[PATCH 2/2] drm/amdgpu: Mark ctx as guilty in ring_soft_recovery path

Tue Jan 16 17:31:01 UTC 2024

On 1/16/24 15:48, Michel Dänzer wrote:
> On 2024-01-16 14:44, Joshua Ashton wrote:
>> On 1/16/24 13:41, Joshua Ashton wrote:
>>> On 1/16/24 12:24, Joshua Ashton wrote:
>>>> On 1/16/24 07:47, Christian König wrote:
>>>>> Am 16.01.24 um 01:05 schrieb Marek Olšák:
>>>>>> On Mon, Jan 15, 2024 at 3:06 PM Christian König
>>>>>> <ckoenig.leichtzumerken at gmail.com> wrote:
>>>>>>> Am 15.01.24 um 20:30 schrieb Joshua Ashton:
>>>>>>>> On 1/15/24 19:19, Christian König wrote:
>>>>>>>>> Am 15.01.24 um 20:13 schrieb Joshua Ashton:
>>>>>>>>>> On 1/15/24 18:53, Christian König wrote:
>>>>>>>>>>> Am 15.01.24 um 19:35 schrieb Joshua Ashton:
>>>>>>>>>>>> On 1/15/24 18:30, Bas Nieuwenhuizen wrote:
>>>>>>>>>>>>> On Mon, Jan 15, 2024 at 7:14 PM Friedrich Vock
>>>>>>>>>>>>> <friedrich.vock at gmx.de <mailto:friedrich.vock at gmx.de>> wrote:
>>>>>>>>>>>>>
>>>>>>>>>>>>>       Re-sending as plaintext, sorry about that
>>>>>>>>>>>>>
>>>>>>>>>>>>>       On 15.01.24 18:54, Michel Dänzer wrote:
>>>>>>>>>>>>>        > On 2024-01-15 18:26, Friedrich Vock wrote:
>>>>>>>>>>>>>        >> [snip]
>>>>>>>>>>>>>        >> The fundamental problem here is that not telling
>>>>>>>>>>>>> applications that
>>>>>>>>>>>>>        >> something went wrong when you just canceled their work
>>>>>>>>>>>>> midway is an
>>>>>>>>>>>>>        >> out-of-spec hack.
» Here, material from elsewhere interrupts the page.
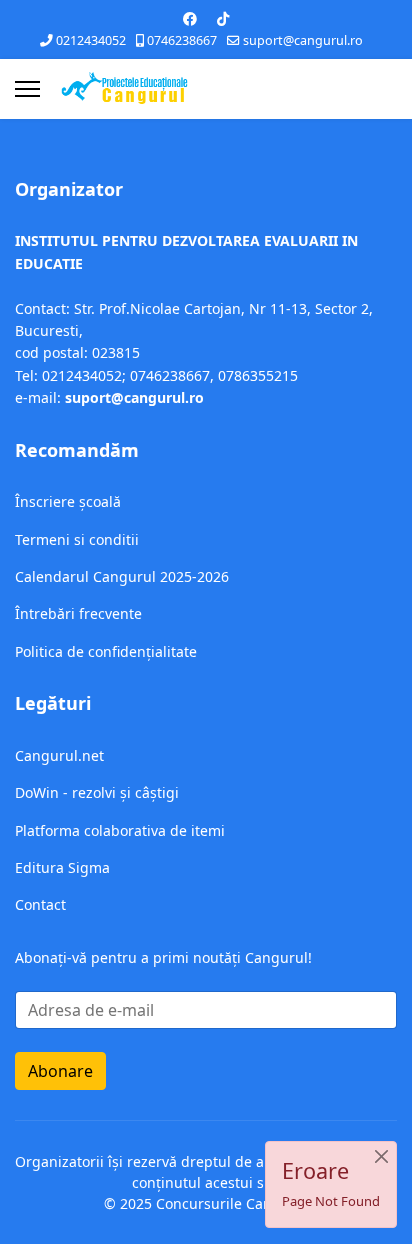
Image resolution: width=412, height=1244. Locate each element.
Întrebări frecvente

>>>>>>>>>>>>>        >> When there is a report of real-world apps breaking
>>>>>>>>>>>>> because of
>>>>>>>>>>>>>       that hack,
>>>>>>>>>>>>>        >> reports of different apps working (even if it's
>>>>>>>>>>>>> convenient that they
>>>>>>>>>>>>>        >> work) doesn't justify keeping the broken code.
>>>>>>>>>>>>>        > If the breaking apps hit multiple soft resets in a row,
>>>>>>>>>>>>> I've laid
>>>>>>>>>>>>>       out a pragmatic solution which covers both cases.
>>>>>>>>>>>>>       Hitting soft reset every time is the lucky path. Once GPU
>>>>>>>>>>>>> work is
>>>>>>>>>>>>>       interrupted out of nowhere, all bets are off and it might as
>>>>>>>>>>>>> well
>>>>>>>>>>>>>       trigger a full system hang next time. No hang recovery should
>>>>>>>>>>>>> be able to
>>>>>>>>>>>>>       cause that under any circumstance.
>>>>>>>>>>>>>
>>>>>>>>>>>>>
>>>>>>>>>>>>> I think the more insidious situation is no further hangs but
>>>>>>>>>>>>> wrong results because we skipped some work. That we skipped work
>>>>>>>>>>>>> may e.g. result in some texture not being uploaded or some GPGPU
>>>>>>>>>>>>> work not being done and causing further errors downstream (say if
>>>>>>>>>>>>> a game is doing AI/physics on the GPU not to say anything of
>>>>>>>>>>>>> actual GPGPU work one might be doing like AI)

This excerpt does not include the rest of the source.